§ **Assigned task**:
No picture belongs in the copy. Repeat each line below exactly.

::: Data excerpts :::

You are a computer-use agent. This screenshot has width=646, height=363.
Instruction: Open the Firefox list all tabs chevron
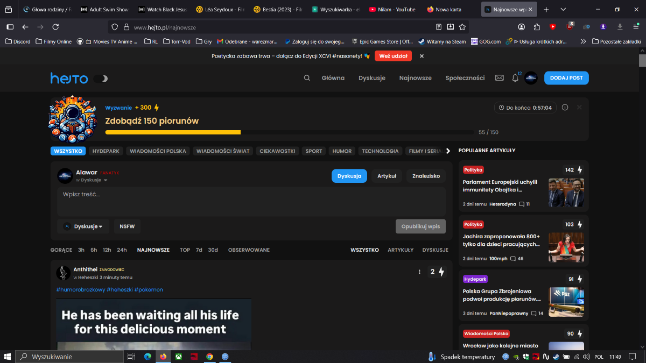(563, 10)
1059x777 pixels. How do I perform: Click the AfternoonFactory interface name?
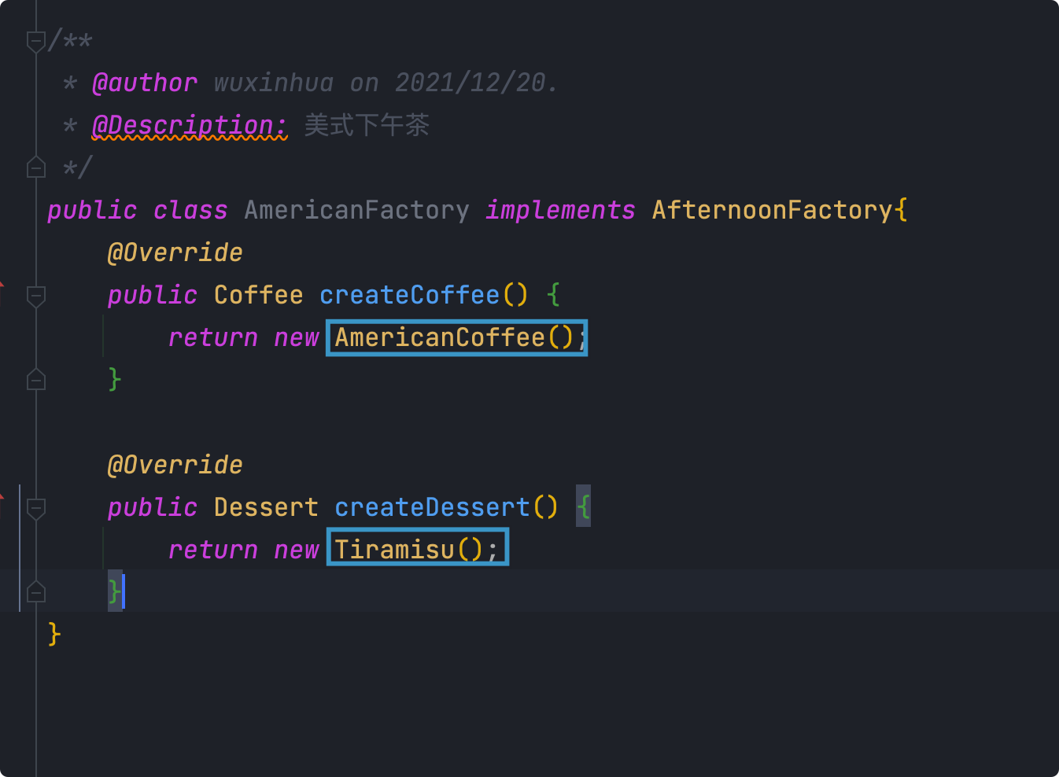tap(772, 210)
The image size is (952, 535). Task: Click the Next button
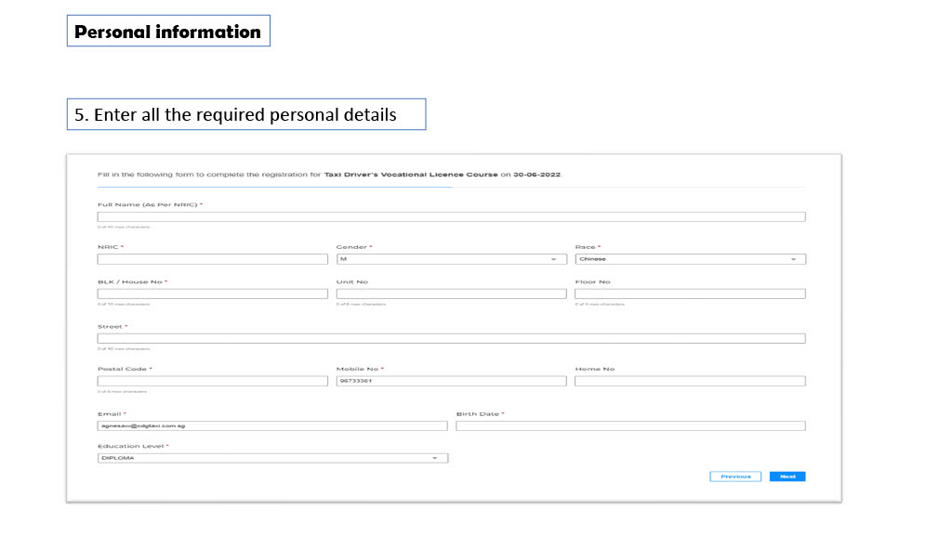787,476
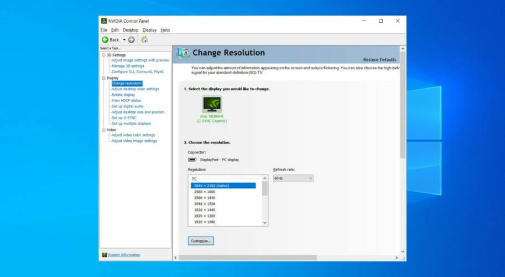Click resolution list scroll down arrow
The height and width of the screenshot is (277, 505).
tap(265, 223)
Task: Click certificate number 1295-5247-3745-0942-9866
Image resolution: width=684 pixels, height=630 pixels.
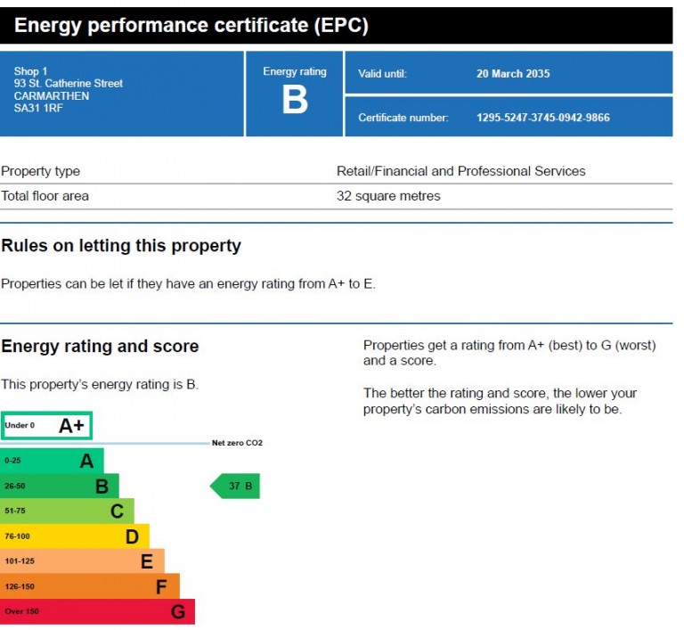Action: [x=543, y=118]
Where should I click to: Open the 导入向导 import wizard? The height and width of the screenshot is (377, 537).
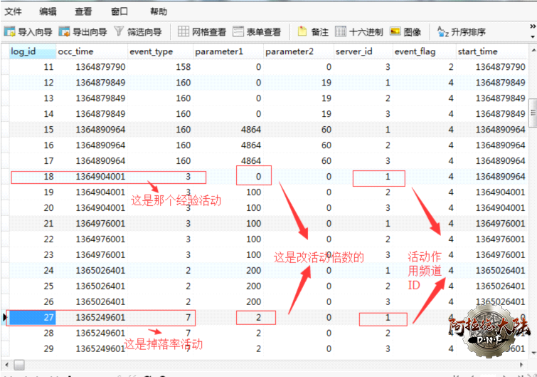click(x=28, y=32)
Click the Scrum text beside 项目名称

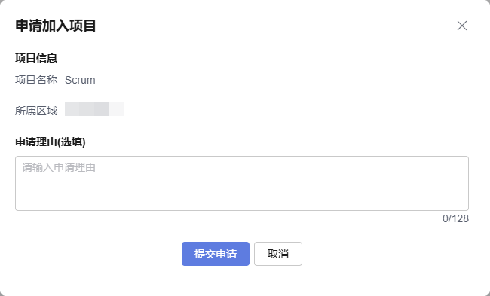(80, 80)
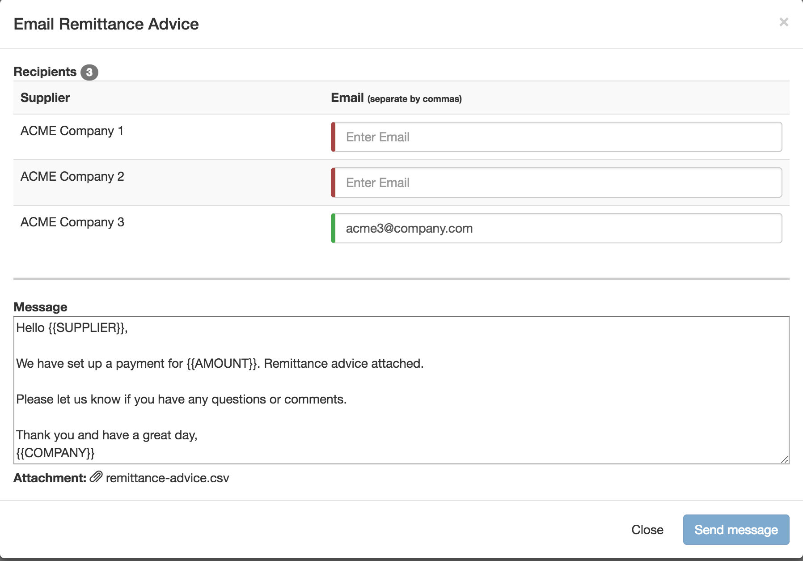The width and height of the screenshot is (803, 561).
Task: Dismiss the dialog with the X icon
Action: pos(783,22)
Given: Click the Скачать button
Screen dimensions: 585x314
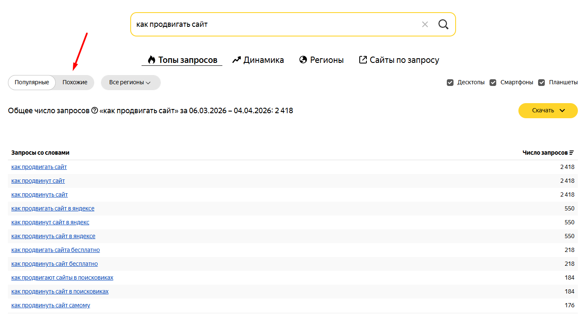Looking at the screenshot, I should [543, 110].
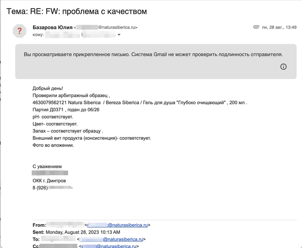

:::

§ **Task result**:
You are a computer-use agent. This screenshot has width=646, height=363.
Instruction: Open the Firefox list all tabs chevron
(563, 10)
1059x777 pixels. How do I perform: Click the AfternoonFactory interface name?
tap(772, 210)
The image size is (952, 535). Task: Click the Next button
787,476
Click resolution list scroll down arrow
The height and width of the screenshot is (277, 505).
tap(265, 223)
Task: Click certificate number 1295-5247-3745-0942-9866
Image resolution: width=684 pixels, height=630 pixels.
Action: [x=543, y=118]
Where should I click to: Open the 导入向导 import wizard? The height and width of the screenshot is (377, 537).
click(x=28, y=32)
Click the Scrum text beside 项目名称

(80, 80)
The width and height of the screenshot is (803, 561).
Task: Dismiss the dialog with the X icon
Action: pos(783,22)
Given: Click the Скачать button
Screen dimensions: 585x314
Looking at the screenshot, I should [543, 110].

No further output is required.